I mean that the NN seems to be getting stronger as per the self-play training regime.
and what do you mean by "helps [them] win?"
I mean that, since only the NNs that win will survive the self-play training regime, the NNs that help themselves win will have an evolutionary advantage over those than don't. This is fascinating because it appears to imply that emergent collaboration beats individualism.
Helps *which of the two* identical players to win? Win against whom?
The "them" referred to the NNs that help themselves win in self-play. In self-play, you'd have the same network playing against itself. So, I meant that a network that helps the winning side win could get promoted preferentially over networks that obstinately refuse to lose.
How could they be changing things that outsiders couldn't see? What could they learn to do except continue to seem to be playing the game?
See the examples posted by others to this thread. It does happen.
Thompson's hack works because everyone trusts the compiler to referee its own development process. Then Thompson hacks the referee. After that, the hack part never learns. So you would need a situation where people have put an NN in charge of running its own training process. Even then it's harder than Thompson's hack, but I'm going to stop being evil now.

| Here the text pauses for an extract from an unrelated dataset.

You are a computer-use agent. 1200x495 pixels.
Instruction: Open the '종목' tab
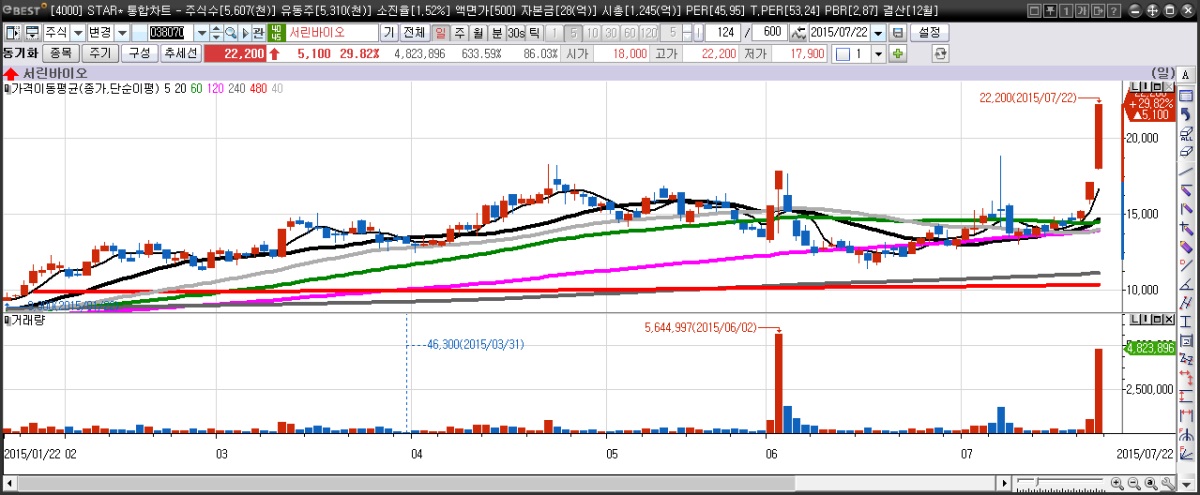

Hmmm, I think you could still have people in charge of the training process, as the posted examples show. The issue here is that the refereeing is done by performance, rather than by auditing whether the method is sound. And determining whether the method is actually sound is hard, because I hear that in general terms it's from very difficult to impossible to audit what an NN has actually learned.
There is a C compiler whose compiled code has been automatically proven to match the semantics of its source code. I don't know whether the prover was compiled with that very same C compiler.
Are you referring to the verified optimizing C compiler Airbus produced? Andres.